Superbug May Soon Be Killed By LA Biomed Led Research Combating Deadly Drug-Resistant Bacteria
A groundbreaking study by LA BioMed researchers shows promising results for a potential vaccine for deadly drug-resistant bacteria also known as superbugs.
“This study is a milestone for LA BioMed, opening a new era of therapies for preventing and treating infectious diseases,” said LA BioMed CEO David Meyer, PhD. “We are proud to be at the forefront of innovations that improve how we heal patients.”
The study, considered the first of its kind, shows that bacteria in deadly hospital-acquired infections can be targeted with a protein found in common fungal infections. The discovery paves the way for a vaccine to prevent a range of infectious diseases, including those caused by Acinetobacter baumannii, an antibiotic-resistant bacterium that is often fatal and expensive to treat.
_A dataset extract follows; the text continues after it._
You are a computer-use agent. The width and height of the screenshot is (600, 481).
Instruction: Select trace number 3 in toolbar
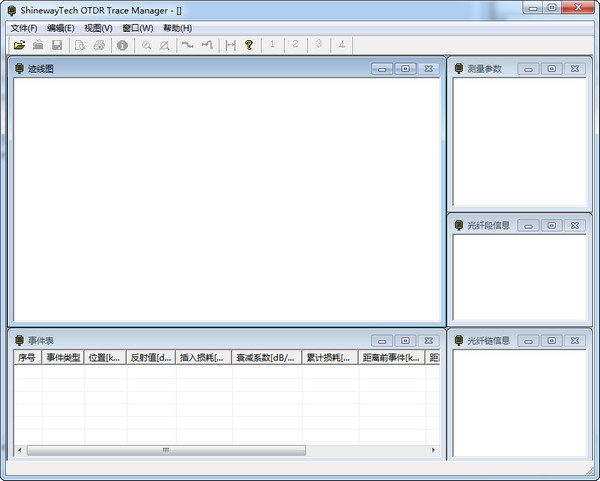point(318,45)
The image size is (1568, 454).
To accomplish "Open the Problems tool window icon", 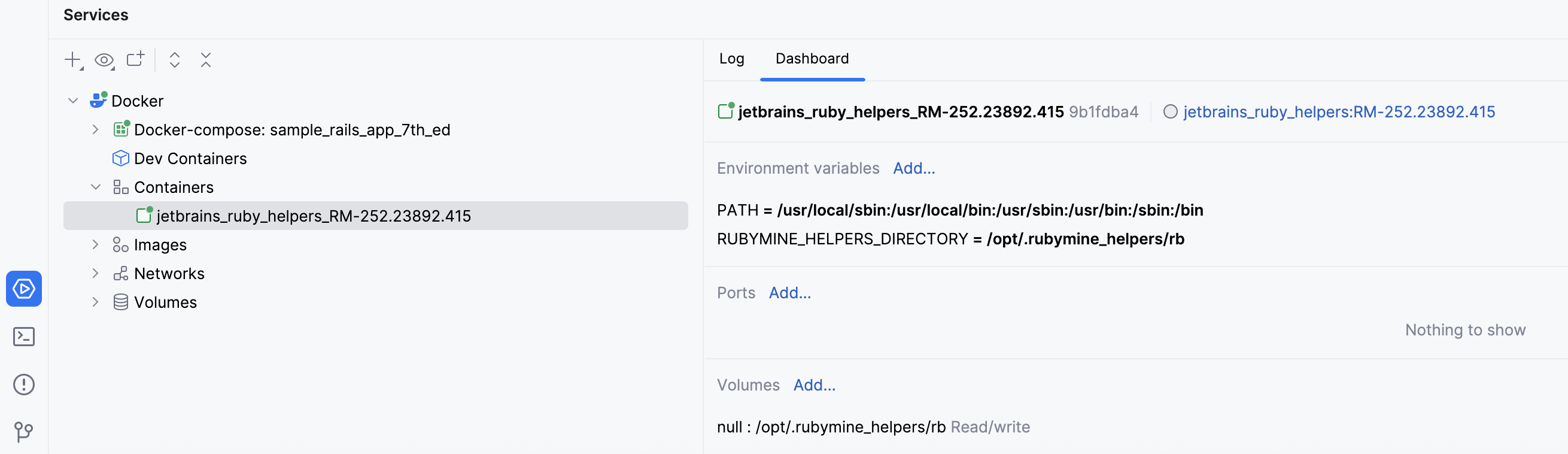I will click(x=24, y=385).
“A scarcity of deadly bacteria-fighting therapies and the emergence of new drug-resistant bacteria increasingly threaten global and personal health,” said researcher Ashraf Ibrahim, PhD. “The potential for a vaccine for drug-resistant bacteria can save lives of patients and millions of dollars in health care costs.”
There are few antibiotics that kill deadly bacteria, and treatments that do exist are highly toxic. Antibiotic-resistant bacteria strike patients being treated in healthcare facilities for other conditions. About 23,000 people die each year from bacterial infections, according to the Centers for Disease Control and Prevention.
A. baumannii causes infections in patients with weakened immune systems suffering from ailments including pneumonia, urinary tract infections, and skin and wound infections. A. baumannii often struck members of the U.S. military serving in Iraq and Afghanistan suffering from wounds sustained on the battlefield. The LA BioMed study is funded by The National Institutes of Allergy and Immunology.
In a study conducted on mice, researchers found the Hry1 protein directed antibodies to effectively target bacteria responsible for infections, including those caused by medical devices in healthcare settings. The antibodies also lowered the concentrations of currently-used antibiotics needed to impair growth of the bacteria.
Next, the study will consider a vaccine of two antigens that allows the targeting of at least three priority pathogens such as Candida, MRSA and Acinetobacter. Simultaneously, researchers will work to develop an antibody for passive immunization against Acinetobacter infections.